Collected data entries

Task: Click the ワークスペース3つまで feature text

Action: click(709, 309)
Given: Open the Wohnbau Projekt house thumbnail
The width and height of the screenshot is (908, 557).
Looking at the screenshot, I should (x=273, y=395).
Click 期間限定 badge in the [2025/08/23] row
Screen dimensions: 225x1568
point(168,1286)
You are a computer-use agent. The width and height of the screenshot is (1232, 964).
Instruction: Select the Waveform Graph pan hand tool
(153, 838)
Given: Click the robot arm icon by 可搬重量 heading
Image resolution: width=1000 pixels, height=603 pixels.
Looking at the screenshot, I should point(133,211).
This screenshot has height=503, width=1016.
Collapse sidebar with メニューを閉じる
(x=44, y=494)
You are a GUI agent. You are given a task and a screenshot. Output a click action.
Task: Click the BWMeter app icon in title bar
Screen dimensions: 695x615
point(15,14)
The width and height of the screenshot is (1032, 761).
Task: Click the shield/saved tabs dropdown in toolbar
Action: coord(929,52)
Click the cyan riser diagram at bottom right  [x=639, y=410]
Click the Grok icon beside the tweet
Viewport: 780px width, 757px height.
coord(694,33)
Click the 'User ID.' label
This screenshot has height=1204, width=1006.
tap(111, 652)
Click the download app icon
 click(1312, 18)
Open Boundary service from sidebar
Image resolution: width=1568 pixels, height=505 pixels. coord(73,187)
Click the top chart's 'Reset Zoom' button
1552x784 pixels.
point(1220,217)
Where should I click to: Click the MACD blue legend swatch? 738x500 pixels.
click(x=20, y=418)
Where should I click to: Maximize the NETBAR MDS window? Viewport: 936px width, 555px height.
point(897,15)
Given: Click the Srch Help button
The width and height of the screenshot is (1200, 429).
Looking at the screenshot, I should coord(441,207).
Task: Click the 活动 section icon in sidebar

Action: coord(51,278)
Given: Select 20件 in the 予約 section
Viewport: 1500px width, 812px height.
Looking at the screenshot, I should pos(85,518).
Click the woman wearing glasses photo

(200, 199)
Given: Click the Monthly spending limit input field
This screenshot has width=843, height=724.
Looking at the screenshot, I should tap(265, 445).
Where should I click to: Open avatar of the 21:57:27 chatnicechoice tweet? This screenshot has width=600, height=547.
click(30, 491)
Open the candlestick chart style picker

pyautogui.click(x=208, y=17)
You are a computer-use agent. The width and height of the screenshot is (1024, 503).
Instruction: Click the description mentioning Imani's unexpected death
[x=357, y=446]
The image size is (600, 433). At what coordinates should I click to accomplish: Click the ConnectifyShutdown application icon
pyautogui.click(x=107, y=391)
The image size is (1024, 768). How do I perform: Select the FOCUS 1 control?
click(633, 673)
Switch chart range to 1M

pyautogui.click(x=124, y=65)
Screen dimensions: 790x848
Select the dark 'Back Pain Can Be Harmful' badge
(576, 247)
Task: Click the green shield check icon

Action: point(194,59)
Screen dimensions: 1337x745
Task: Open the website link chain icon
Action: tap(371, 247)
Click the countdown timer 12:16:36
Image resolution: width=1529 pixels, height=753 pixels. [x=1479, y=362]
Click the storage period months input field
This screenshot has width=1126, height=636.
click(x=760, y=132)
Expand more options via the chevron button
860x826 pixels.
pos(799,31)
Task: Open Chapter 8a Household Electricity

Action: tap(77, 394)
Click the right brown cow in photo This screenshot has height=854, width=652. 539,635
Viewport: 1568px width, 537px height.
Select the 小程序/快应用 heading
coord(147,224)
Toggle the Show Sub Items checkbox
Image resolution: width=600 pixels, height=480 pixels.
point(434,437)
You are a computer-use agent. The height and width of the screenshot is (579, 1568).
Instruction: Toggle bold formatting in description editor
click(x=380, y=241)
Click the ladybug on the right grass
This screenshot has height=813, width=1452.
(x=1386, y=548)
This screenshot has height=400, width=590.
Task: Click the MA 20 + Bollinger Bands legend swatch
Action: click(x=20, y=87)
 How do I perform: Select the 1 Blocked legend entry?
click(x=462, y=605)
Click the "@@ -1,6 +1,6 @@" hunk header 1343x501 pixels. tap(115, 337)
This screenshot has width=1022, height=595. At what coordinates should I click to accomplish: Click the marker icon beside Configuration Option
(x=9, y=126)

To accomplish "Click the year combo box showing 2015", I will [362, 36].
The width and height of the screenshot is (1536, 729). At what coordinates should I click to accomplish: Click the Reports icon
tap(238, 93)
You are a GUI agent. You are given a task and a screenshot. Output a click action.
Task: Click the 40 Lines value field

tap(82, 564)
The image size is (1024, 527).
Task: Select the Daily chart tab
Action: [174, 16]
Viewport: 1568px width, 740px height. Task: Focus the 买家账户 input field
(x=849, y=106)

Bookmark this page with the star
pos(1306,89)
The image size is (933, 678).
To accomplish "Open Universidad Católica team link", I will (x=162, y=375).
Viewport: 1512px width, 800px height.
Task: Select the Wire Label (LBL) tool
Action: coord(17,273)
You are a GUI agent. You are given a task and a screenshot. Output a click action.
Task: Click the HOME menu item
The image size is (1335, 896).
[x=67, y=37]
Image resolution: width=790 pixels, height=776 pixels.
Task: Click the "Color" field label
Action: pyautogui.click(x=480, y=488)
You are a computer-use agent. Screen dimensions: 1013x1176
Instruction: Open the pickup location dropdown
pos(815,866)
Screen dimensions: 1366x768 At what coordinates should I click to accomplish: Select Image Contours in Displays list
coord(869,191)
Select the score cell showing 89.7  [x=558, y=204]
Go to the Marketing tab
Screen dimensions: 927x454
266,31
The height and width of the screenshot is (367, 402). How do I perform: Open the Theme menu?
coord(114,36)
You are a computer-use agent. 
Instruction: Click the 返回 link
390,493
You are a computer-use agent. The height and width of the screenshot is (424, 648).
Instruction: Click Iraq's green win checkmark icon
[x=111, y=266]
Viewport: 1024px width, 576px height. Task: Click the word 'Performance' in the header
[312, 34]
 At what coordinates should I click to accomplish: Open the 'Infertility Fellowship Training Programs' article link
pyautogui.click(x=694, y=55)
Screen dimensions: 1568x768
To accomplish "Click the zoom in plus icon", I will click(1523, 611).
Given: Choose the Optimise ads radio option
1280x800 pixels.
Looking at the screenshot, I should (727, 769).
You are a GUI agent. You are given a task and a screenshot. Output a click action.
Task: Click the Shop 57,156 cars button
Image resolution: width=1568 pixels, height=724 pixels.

### Your goal
This calls for repeating all of the records, character for character.

### Written answer
Task: Click the ワークスペース3つまで feature text

Action: click(709, 309)
Given: Open the Wohnbau Projekt house thumbnail
The width and height of the screenshot is (908, 557).
Looking at the screenshot, I should (x=273, y=395).
Click 期間限定 badge in the [2025/08/23] row
Screen dimensions: 225x1568
point(168,1286)
You are a computer-use agent. The width and height of the screenshot is (1232, 964).
Instruction: Select the Waveform Graph pan hand tool
(153, 838)
Given: Click the robot arm icon by 可搬重量 heading
Image resolution: width=1000 pixels, height=603 pixels.
Looking at the screenshot, I should point(133,211).
This screenshot has height=503, width=1016.
Collapse sidebar with メニューを閉じる
(x=44, y=494)
You are a GUI agent. You are given a task and a screenshot. Output a click action.
Task: Click the BWMeter app icon in title bar
Screen dimensions: 695x615
point(15,14)
The width and height of the screenshot is (1032, 761).
Task: Click the shield/saved tabs dropdown in toolbar
Action: coord(929,52)
Click the cyan riser diagram at bottom right  [x=639, y=410]
Click the Grok icon beside the tweet
Viewport: 780px width, 757px height.
coord(694,33)
Click the 'User ID.' label
This screenshot has height=1204, width=1006.
tap(111, 652)
Click the download app icon
 click(1312, 18)
Open Boundary service from sidebar
Image resolution: width=1568 pixels, height=505 pixels. coord(73,187)
Click the top chart's 'Reset Zoom' button
1552x784 pixels.
point(1220,217)
Where should I click to: Click the MACD blue legend swatch? 738x500 pixels.
click(x=20, y=418)
Where should I click to: Maximize the NETBAR MDS window? Viewport: 936px width, 555px height.
point(897,15)
Given: Click the Srch Help button
The width and height of the screenshot is (1200, 429).
Looking at the screenshot, I should coord(441,207).
Task: Click the 活动 section icon in sidebar

Action: coord(51,278)
Given: Select 20件 in the 予約 section
Viewport: 1500px width, 812px height.
Looking at the screenshot, I should pos(85,518).
Click the woman wearing glasses photo

(200, 199)
Given: Click the Monthly spending limit input field
This screenshot has width=843, height=724.
Looking at the screenshot, I should tap(265, 445).
Where should I click to: Open avatar of the 21:57:27 chatnicechoice tweet? This screenshot has width=600, height=547.
click(30, 491)
Open the candlestick chart style picker

pyautogui.click(x=208, y=17)
You are a computer-use agent. The width and height of the screenshot is (1024, 503).
Instruction: Click the description mentioning Imani's unexpected death
[x=357, y=446]
The image size is (600, 433). At what coordinates should I click to accomplish: Click the ConnectifyShutdown application icon
pyautogui.click(x=107, y=391)
The image size is (1024, 768). How do I perform: Select the FOCUS 1 control?
click(633, 673)
Switch chart range to 1M

pyautogui.click(x=124, y=65)
Screen dimensions: 790x848
Select the dark 'Back Pain Can Be Harmful' badge
(576, 247)
Task: Click the green shield check icon

Action: point(194,59)
Screen dimensions: 1337x745
Task: Open the website link chain icon
Action: tap(371, 247)
Click the countdown timer 12:16:36
Image resolution: width=1529 pixels, height=753 pixels. [x=1479, y=362]
Click the storage period months input field
This screenshot has width=1126, height=636.
click(x=760, y=132)
Expand more options via the chevron button
860x826 pixels.
pos(799,31)
Task: Open Chapter 8a Household Electricity

Action: tap(77, 394)
Click the right brown cow in photo This screenshot has height=854, width=652. 539,635
Viewport: 1568px width, 537px height.
Select the 小程序/快应用 heading
coord(147,224)
Toggle the Show Sub Items checkbox
Image resolution: width=600 pixels, height=480 pixels.
point(434,437)
You are a computer-use agent. The height and width of the screenshot is (579, 1568).
Instruction: Toggle bold formatting in description editor
click(x=380, y=241)
Click the ladybug on the right grass
This screenshot has height=813, width=1452.
(x=1386, y=548)
This screenshot has height=400, width=590.
Task: Click the MA 20 + Bollinger Bands legend swatch
Action: click(x=20, y=87)
 How do I perform: Select the 1 Blocked legend entry?
click(x=462, y=605)
Click the "@@ -1,6 +1,6 @@" hunk header 1343x501 pixels. tap(115, 337)
This screenshot has width=1022, height=595. At what coordinates should I click to accomplish: Click the marker icon beside Configuration Option
(x=9, y=126)

To accomplish "Click the year combo box showing 2015", I will [362, 36].
The width and height of the screenshot is (1536, 729). At what coordinates should I click to accomplish: Click the Reports icon
tap(238, 93)
You are a GUI agent. You are given a task and a screenshot. Output a click action.
Task: Click the 40 Lines value field

tap(82, 564)
The image size is (1024, 527).
Task: Select the Daily chart tab
Action: [174, 16]
Viewport: 1568px width, 740px height. Task: Focus the 买家账户 input field
(x=849, y=106)

Bookmark this page with the star
pos(1306,89)
The image size is (933, 678).
To accomplish "Open Universidad Católica team link", I will (x=162, y=375).
Viewport: 1512px width, 800px height.
Task: Select the Wire Label (LBL) tool
Action: coord(17,273)
You are a GUI agent. You are given a task and a screenshot. Output a click action.
Task: Click the HOME menu item
The image size is (1335, 896).
[x=67, y=37]
Image resolution: width=790 pixels, height=776 pixels.
Task: Click the "Color" field label
Action: pyautogui.click(x=480, y=488)
You are a computer-use agent. Screen dimensions: 1013x1176
Instruction: Open the pickup location dropdown
pos(815,866)
Screen dimensions: 1366x768 At what coordinates should I click to accomplish: Select Image Contours in Displays list
coord(869,191)
Select the score cell showing 89.7  [x=558, y=204]
Go to the Marketing tab
Screen dimensions: 927x454
266,31
The height and width of the screenshot is (367, 402). How do I perform: Open the Theme menu?
coord(114,36)
You are a computer-use agent. 
Instruction: Click the 返回 link
390,493
You are a computer-use agent. The height and width of the screenshot is (424, 648).
Instruction: Click Iraq's green win checkmark icon
[x=111, y=266]
Viewport: 1024px width, 576px height. Task: Click the word 'Performance' in the header
[312, 34]
 At what coordinates should I click to accomplish: Open the 'Infertility Fellowship Training Programs' article link
pyautogui.click(x=694, y=55)
Screen dimensions: 1568x768
To accomplish "Click the zoom in plus icon", I will click(1523, 611).
Given: Choose the Optimise ads radio option
1280x800 pixels.
Looking at the screenshot, I should (727, 769).
You are a GUI agent. You are given a task and a screenshot. Output a click action.
Task: Click the Shop 57,156 cars button
Image resolution: width=1568 pixels, height=724 pixels.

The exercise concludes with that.